The U.K.’s Information Commissioner’s Office (ICO) fined Facebook $688,800 in October 2018, stating that the company had “failed to take appropriate technical and organizational measures” to protect user data. 

However, ICO found no evidence supporting allegations that the data was used to target U.K. voters in the country’s 2016 Brexit referendum.

“That promise that Facebook gave you — that it’s a place to connect, that you can trust — that trust was breached.”

Peter Jukes, U.K. journalist who sued Facebook.

“The point is not what happened to that data,” Jukes explained. “Facebook has failed to secure the data I entrusted them with.

“They breached my trust — and they breached the trust of my friends.”

The U.K. does not have a significant history of “opt-out” class-action lawsuits — such as Jukes’ — in which affected plaintiffs are represented at court without needing to actively participate in the case.

Claims Ruled Valid

In a 2019 case against Google, brought by consumer-rights activist Richard Lloyd, the Court of Appeal of England and Wales found that opt-out class-action claims were valid in English law. 

Google has appealed the decision, meaning that the U.K.’s Supreme Court will consider the validity of opt-out class action cases in April.

Michael Bywell, a senior commercial litigation lawyer at the international law firm Hausfeld, who is representing Jukes, said he would be watching the Lloyd v.
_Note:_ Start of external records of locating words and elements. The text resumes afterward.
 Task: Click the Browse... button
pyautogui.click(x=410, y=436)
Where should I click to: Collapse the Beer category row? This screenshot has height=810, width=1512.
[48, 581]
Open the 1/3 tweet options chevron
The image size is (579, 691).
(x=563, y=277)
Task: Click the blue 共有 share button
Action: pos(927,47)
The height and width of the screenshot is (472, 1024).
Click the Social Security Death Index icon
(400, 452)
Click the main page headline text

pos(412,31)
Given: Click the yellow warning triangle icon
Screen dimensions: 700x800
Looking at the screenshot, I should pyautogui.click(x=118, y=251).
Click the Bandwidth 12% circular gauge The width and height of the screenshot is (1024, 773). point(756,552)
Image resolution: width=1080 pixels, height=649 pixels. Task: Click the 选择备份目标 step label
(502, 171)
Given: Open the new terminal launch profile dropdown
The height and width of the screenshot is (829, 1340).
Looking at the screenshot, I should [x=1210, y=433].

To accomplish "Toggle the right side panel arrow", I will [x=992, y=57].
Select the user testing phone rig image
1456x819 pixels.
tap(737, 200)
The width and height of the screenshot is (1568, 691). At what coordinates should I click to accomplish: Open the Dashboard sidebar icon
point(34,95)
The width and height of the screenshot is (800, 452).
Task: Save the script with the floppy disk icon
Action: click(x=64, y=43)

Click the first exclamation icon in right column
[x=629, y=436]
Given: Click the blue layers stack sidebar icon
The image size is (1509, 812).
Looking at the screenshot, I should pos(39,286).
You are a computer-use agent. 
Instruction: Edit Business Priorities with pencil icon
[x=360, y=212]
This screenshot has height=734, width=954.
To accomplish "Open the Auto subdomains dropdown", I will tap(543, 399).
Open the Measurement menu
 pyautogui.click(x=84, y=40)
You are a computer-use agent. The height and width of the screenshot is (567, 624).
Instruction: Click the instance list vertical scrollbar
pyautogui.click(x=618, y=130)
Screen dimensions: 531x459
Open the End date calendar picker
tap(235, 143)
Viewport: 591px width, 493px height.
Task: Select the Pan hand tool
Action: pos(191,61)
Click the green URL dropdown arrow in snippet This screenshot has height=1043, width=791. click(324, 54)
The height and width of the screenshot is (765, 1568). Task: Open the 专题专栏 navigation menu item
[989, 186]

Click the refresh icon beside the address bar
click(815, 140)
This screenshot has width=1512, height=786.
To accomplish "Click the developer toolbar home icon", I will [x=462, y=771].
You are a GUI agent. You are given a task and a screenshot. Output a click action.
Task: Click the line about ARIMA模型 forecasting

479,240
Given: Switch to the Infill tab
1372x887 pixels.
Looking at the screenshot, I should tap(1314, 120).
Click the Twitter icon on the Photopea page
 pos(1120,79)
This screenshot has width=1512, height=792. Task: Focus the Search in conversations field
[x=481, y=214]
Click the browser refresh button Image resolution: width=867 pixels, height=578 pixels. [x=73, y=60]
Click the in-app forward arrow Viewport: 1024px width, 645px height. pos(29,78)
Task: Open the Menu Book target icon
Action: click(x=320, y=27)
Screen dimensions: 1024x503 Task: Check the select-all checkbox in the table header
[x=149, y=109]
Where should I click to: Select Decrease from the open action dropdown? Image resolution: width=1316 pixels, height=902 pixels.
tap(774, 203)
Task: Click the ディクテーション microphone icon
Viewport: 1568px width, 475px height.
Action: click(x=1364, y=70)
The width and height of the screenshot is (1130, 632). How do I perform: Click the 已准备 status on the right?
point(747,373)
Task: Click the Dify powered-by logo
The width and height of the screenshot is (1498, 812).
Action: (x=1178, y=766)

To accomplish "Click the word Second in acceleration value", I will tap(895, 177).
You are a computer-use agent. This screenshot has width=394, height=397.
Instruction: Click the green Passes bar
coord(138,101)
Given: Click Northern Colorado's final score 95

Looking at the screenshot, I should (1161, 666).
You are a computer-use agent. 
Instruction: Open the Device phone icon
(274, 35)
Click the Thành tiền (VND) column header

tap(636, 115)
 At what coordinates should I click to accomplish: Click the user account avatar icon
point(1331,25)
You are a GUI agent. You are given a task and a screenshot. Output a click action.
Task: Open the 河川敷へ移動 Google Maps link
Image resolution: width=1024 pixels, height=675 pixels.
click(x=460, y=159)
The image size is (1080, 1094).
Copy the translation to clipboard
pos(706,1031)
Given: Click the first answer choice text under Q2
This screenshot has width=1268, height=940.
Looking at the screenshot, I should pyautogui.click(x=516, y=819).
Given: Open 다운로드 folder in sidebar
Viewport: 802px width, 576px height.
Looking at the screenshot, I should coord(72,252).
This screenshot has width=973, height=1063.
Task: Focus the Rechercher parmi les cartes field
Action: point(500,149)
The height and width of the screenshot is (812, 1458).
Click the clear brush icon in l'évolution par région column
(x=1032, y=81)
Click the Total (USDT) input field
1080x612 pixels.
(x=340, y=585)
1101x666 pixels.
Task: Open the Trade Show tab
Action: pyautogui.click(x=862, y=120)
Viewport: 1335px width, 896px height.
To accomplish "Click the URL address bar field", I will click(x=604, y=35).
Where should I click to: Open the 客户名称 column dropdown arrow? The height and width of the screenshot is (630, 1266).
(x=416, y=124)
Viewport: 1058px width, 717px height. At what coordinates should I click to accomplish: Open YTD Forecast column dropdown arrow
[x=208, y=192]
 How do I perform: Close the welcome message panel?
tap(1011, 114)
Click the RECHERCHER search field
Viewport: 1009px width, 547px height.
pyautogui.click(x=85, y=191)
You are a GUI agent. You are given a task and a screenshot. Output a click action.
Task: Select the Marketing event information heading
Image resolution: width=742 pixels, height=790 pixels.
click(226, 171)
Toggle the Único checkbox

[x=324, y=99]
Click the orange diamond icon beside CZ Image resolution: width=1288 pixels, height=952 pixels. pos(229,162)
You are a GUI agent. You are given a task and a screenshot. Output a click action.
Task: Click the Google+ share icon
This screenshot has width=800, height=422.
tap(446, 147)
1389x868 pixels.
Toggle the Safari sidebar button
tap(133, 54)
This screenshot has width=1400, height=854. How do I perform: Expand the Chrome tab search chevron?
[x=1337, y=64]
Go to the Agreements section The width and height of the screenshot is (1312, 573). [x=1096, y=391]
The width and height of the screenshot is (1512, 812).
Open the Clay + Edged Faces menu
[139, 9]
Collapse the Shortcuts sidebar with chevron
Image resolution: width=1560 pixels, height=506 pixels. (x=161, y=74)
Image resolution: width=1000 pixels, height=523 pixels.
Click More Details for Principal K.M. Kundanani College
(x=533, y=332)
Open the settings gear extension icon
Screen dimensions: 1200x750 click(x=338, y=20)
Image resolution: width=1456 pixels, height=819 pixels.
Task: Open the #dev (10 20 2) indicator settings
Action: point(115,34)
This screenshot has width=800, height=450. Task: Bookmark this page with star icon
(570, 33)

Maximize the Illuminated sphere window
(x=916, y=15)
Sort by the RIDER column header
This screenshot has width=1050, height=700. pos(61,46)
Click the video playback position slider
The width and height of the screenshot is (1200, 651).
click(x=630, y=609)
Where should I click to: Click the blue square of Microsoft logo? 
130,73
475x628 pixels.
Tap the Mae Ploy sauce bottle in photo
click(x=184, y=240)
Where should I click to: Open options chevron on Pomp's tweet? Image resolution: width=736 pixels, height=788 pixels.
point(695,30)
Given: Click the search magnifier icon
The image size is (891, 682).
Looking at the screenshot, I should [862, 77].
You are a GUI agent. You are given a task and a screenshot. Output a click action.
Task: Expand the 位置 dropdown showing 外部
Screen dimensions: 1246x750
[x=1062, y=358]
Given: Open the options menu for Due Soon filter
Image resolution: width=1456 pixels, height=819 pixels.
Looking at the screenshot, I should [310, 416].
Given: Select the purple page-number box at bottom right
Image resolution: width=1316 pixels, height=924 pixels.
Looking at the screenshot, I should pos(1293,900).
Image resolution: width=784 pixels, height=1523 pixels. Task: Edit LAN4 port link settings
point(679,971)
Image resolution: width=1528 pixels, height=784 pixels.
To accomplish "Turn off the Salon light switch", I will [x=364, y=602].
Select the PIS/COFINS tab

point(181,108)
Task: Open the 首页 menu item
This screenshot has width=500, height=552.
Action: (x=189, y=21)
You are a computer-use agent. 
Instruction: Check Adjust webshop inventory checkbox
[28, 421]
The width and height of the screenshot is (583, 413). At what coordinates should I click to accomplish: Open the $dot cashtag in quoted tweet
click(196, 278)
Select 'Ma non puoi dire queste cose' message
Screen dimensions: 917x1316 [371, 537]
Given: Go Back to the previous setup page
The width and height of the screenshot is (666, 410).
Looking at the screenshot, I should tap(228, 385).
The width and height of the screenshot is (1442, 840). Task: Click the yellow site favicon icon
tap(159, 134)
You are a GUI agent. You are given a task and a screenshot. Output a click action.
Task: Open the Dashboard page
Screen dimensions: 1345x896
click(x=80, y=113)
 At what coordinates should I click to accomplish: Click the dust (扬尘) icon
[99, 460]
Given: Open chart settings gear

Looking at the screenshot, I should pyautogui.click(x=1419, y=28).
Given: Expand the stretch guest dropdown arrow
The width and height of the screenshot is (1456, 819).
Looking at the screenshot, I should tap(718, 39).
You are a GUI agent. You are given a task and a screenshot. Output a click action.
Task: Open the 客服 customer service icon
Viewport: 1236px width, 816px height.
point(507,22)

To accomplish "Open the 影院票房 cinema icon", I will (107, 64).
Google case “with keen interest.” 

“We’d be disappointed if the Supreme Court took a materially different view from the Court of Appeal,” he told Digital Privacy News.

“If they make it more difficult for individuals to make a claim, then they’re depriving those people of a remedy.”

Bywell argued that group litigation was an essential way for people to enforce their data rights.

“The regulator has a role — and an important role,” he said. “Fines are handed out, but that doesn’t really help the individual data-subjects affected.

“There are probably people out there who don’t even know they have a remedy,” Bywell continued. 

Jukes’ case is one of several privacy-centered class actions underway in the U.K.

Other Privacy Actions

In December, privacy advocate Rebecca Rumbul filed a $13 billion suit against U.S. tech firms Salesforce and Oracle over allegations of illegal data-sharing.

“We strongly believe that the misuse of personal data must be called out and that perpetrators must be held legally to account,” Rumbul told Digital Privacy News. 

“In our increasingly datafied world, we should see these kinds of class-action suits as a vital tool in both catalyzing positive behavior change of tech giants that abuse our trust — and in ensuring that those of us that have experienced loss of personal data are compensated,” she said. 

“We strongly believe that the misuse of personal data must be called out and that perpetrators must be held legally to account.”

Rebecca Rumbul, U.K. privacy advocate.

Jukes said he hoped to “raise awareness” among people who might have been affected by the Facebook breach.

He also hoped people would become more aware of the value of their personal information.

“I believe in the public mission to make people aware … of their data-rights and privacy in the new information age.”

Robert Bateman is a writer in Brighton, U.K.